-- Short problem --
Transcribe the items word for word from the beginning through the line containing "coord(574,413)", including that line, and leave the pictures out of your answer.

-- Given records --
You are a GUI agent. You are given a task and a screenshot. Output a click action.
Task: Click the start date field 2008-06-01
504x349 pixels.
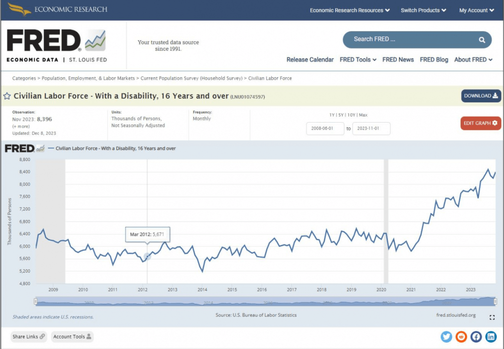tap(325, 129)
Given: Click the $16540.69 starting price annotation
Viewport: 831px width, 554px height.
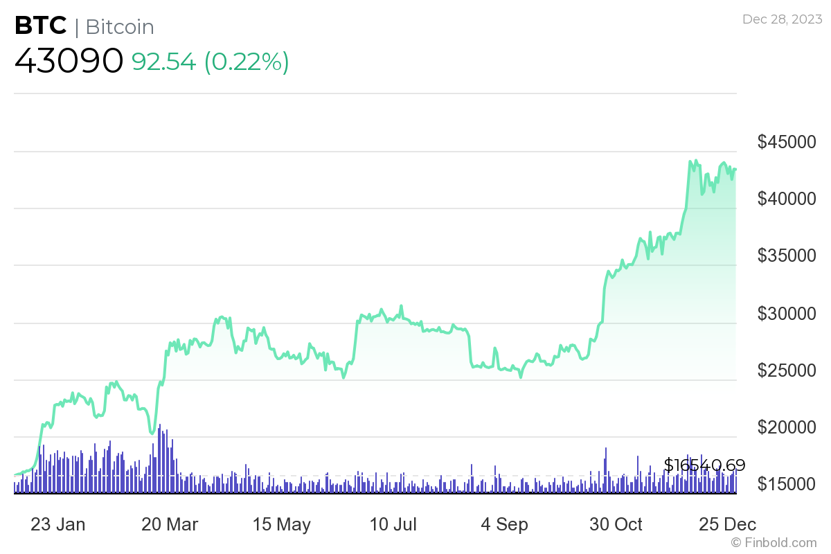Looking at the screenshot, I should point(704,465).
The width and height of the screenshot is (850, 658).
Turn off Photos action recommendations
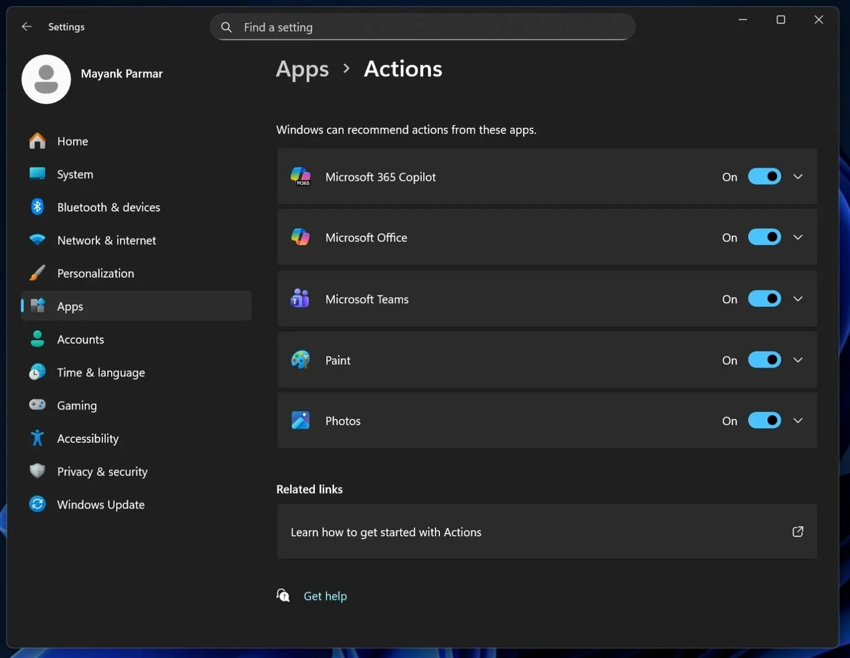tap(764, 420)
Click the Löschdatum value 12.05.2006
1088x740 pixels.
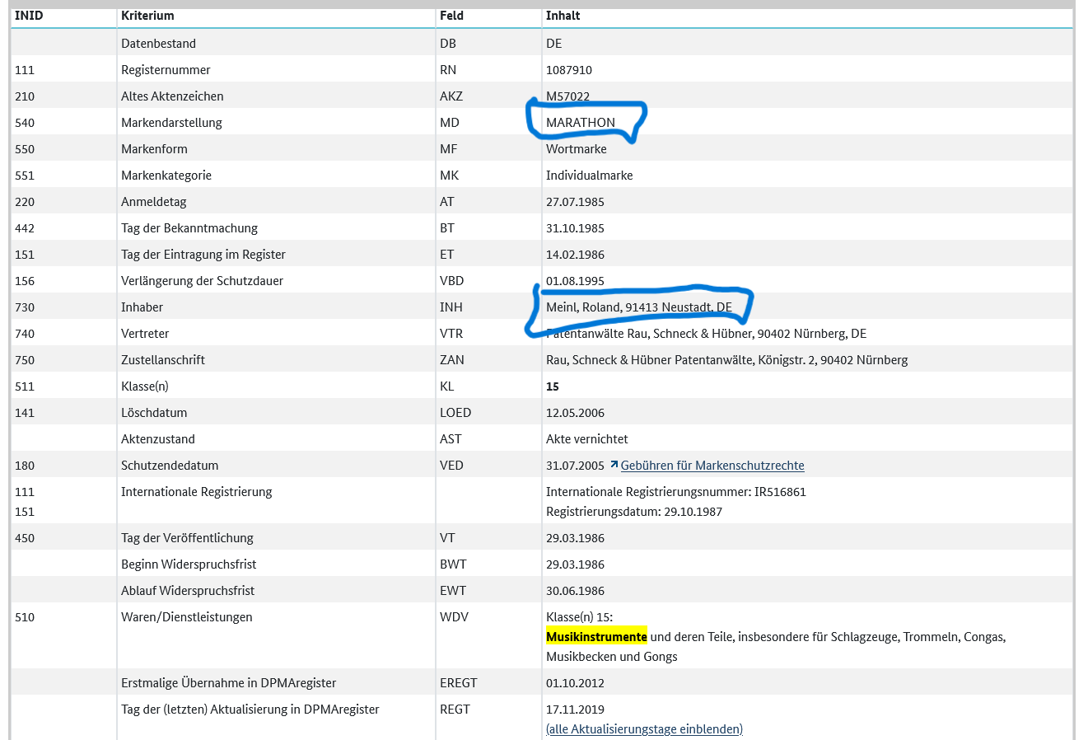coord(574,413)
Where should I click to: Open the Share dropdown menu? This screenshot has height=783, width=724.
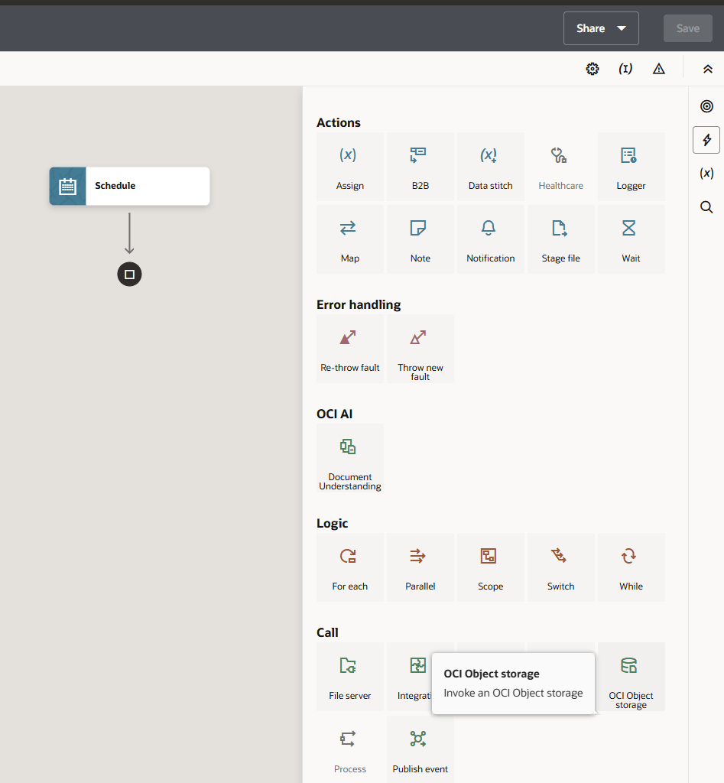[x=601, y=28]
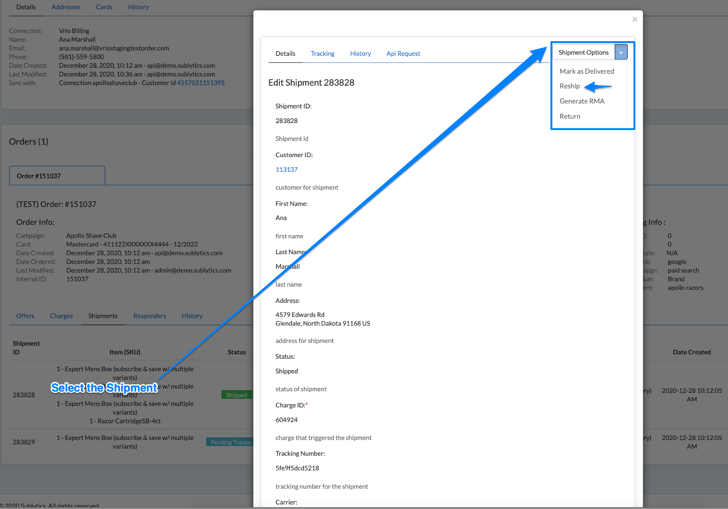This screenshot has width=728, height=509.
Task: Click the green Shipped status badge
Action: tap(236, 395)

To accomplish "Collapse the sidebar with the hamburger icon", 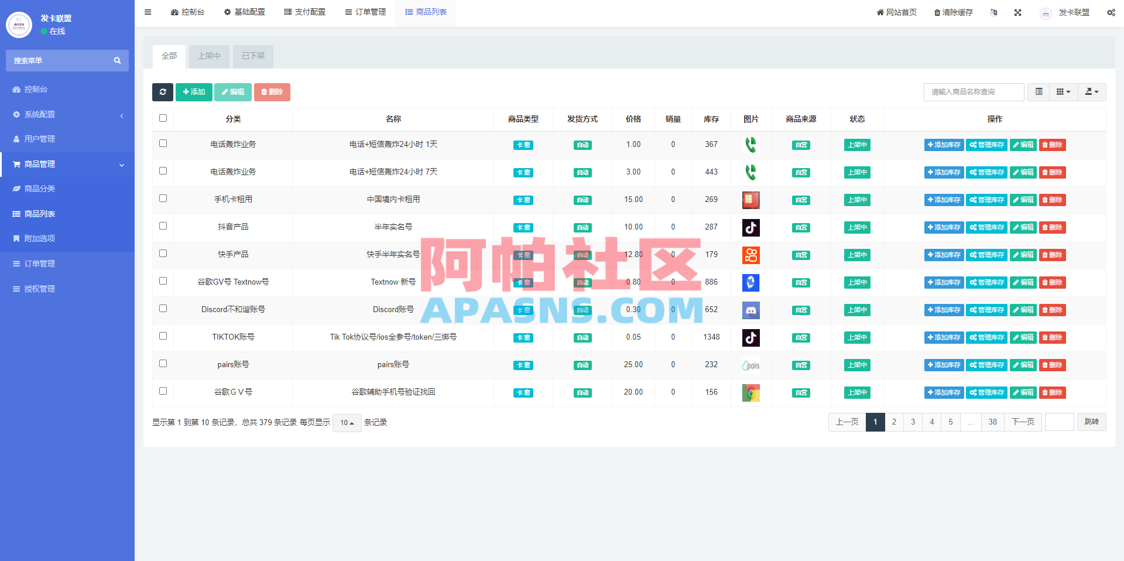I will point(148,12).
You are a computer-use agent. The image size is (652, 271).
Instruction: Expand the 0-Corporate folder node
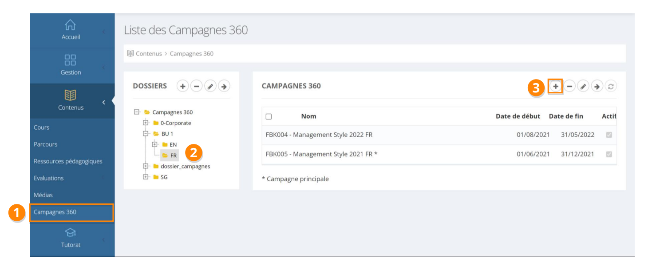pyautogui.click(x=146, y=123)
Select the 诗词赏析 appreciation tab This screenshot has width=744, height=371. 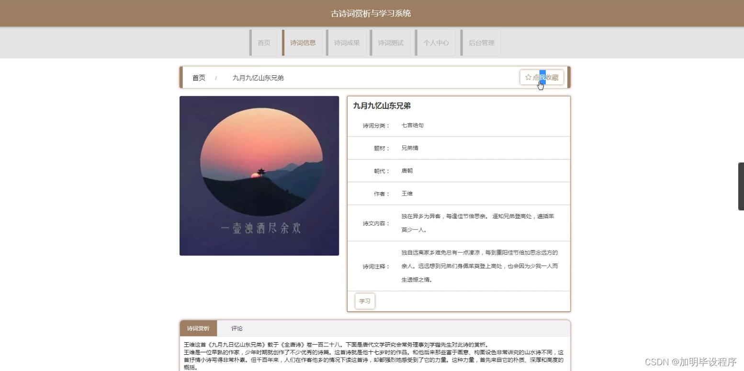[198, 328]
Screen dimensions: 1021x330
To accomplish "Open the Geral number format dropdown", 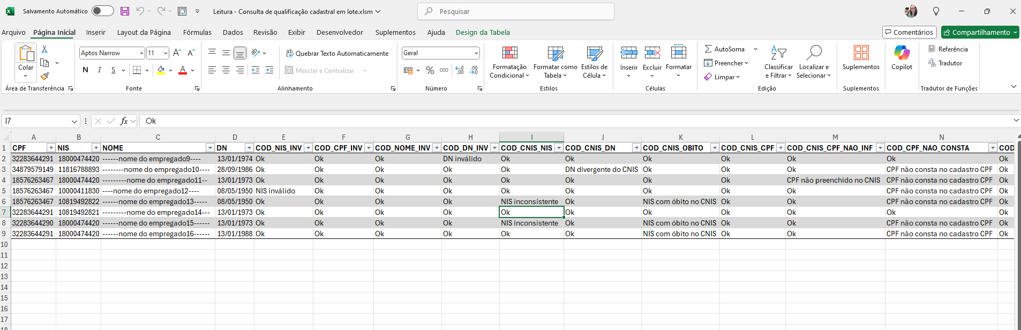I will tap(476, 53).
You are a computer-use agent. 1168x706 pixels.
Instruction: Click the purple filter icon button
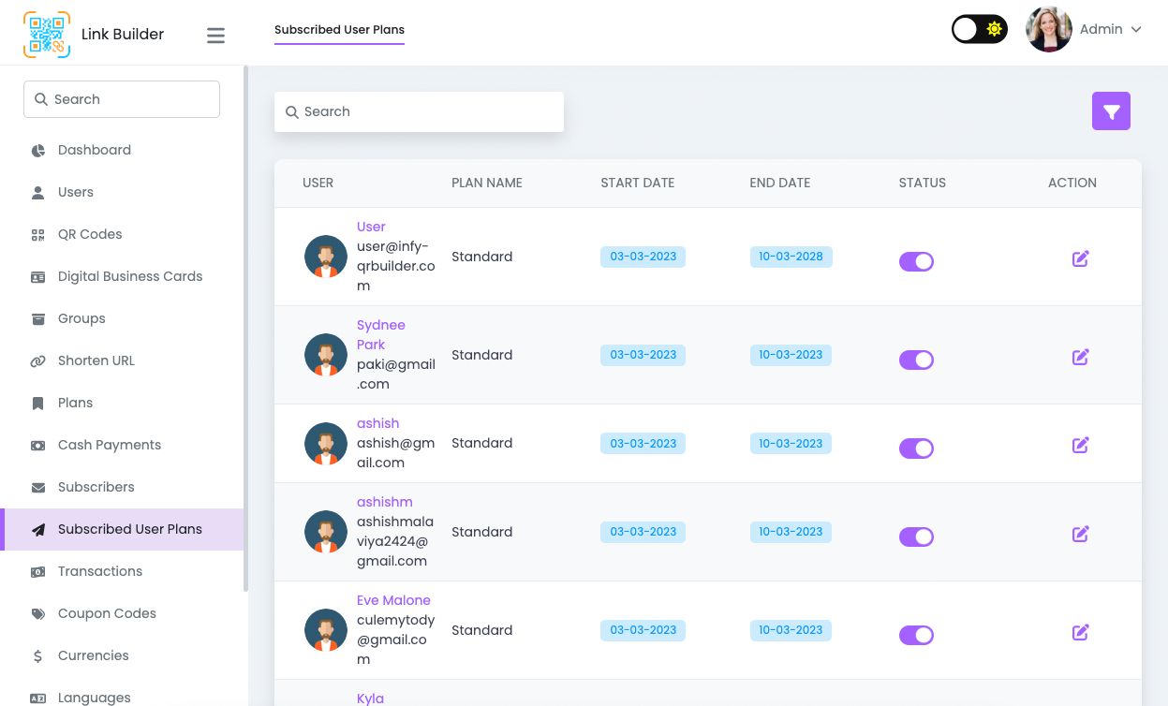1111,111
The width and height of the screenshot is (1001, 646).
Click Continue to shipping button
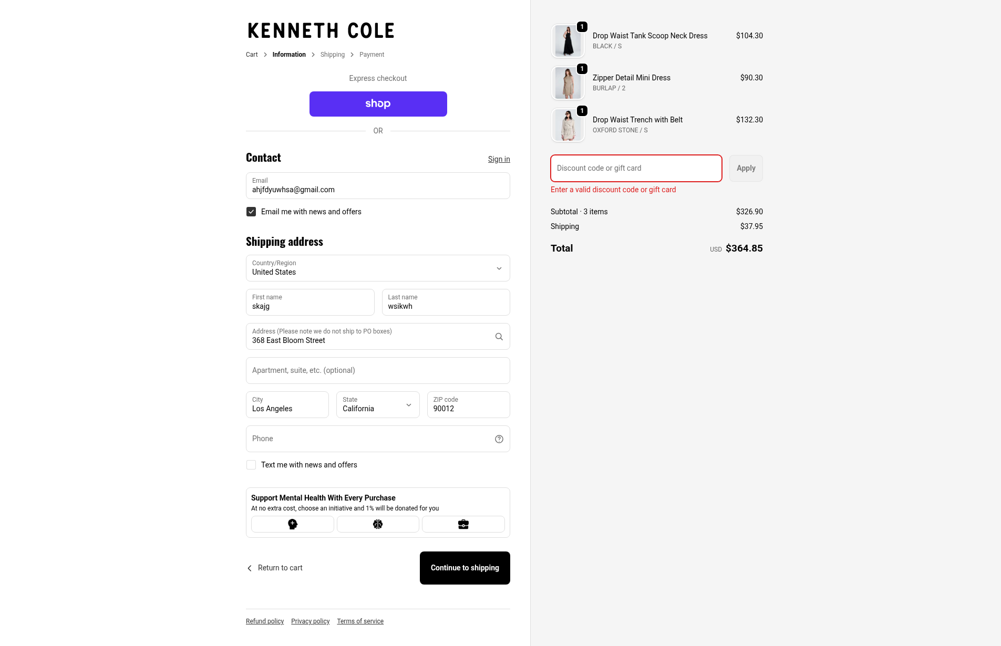click(x=465, y=568)
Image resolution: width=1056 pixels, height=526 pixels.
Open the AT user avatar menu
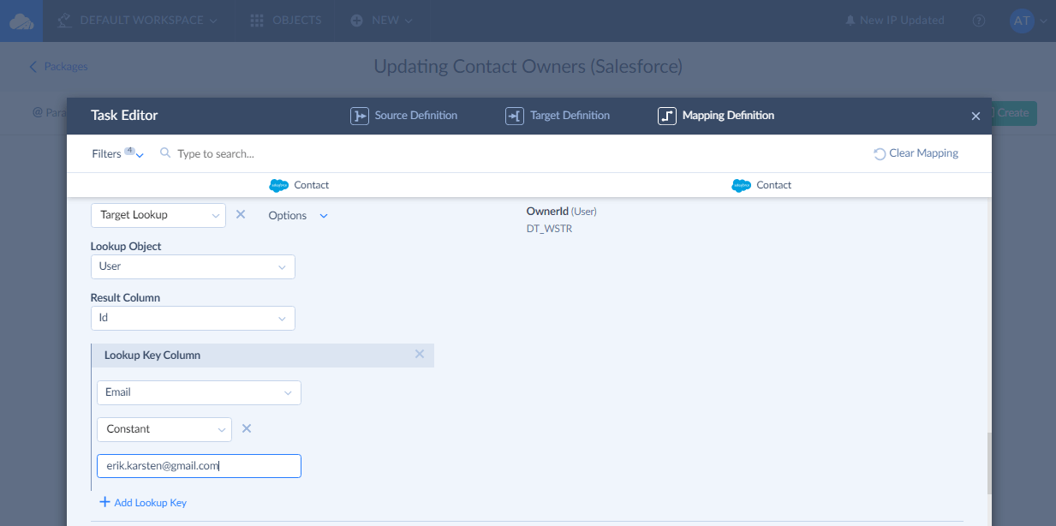(1026, 21)
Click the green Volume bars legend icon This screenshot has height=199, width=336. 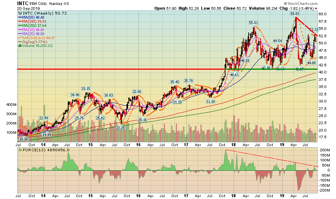tap(20, 46)
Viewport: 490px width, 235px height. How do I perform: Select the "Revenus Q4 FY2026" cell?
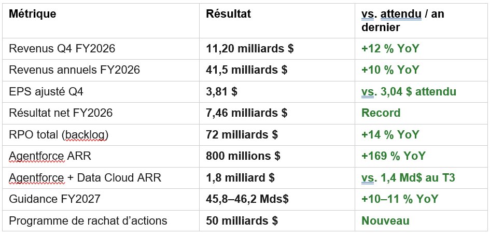(62, 49)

-- Output --
You are a GUI agent. You are given a task and a screenshot. Output a click action.
Task: Click the start date field 2008-06-01
504x349 pixels.
tap(325, 129)
Given: Click the $16540.69 starting price annotation
Viewport: 831px width, 554px height.
Looking at the screenshot, I should point(704,465).
The width and height of the screenshot is (850, 658).
Turn off Photos action recommendations
tap(764, 420)
Click the Löschdatum value 12.05.2006
1088x740 pixels.
coord(574,413)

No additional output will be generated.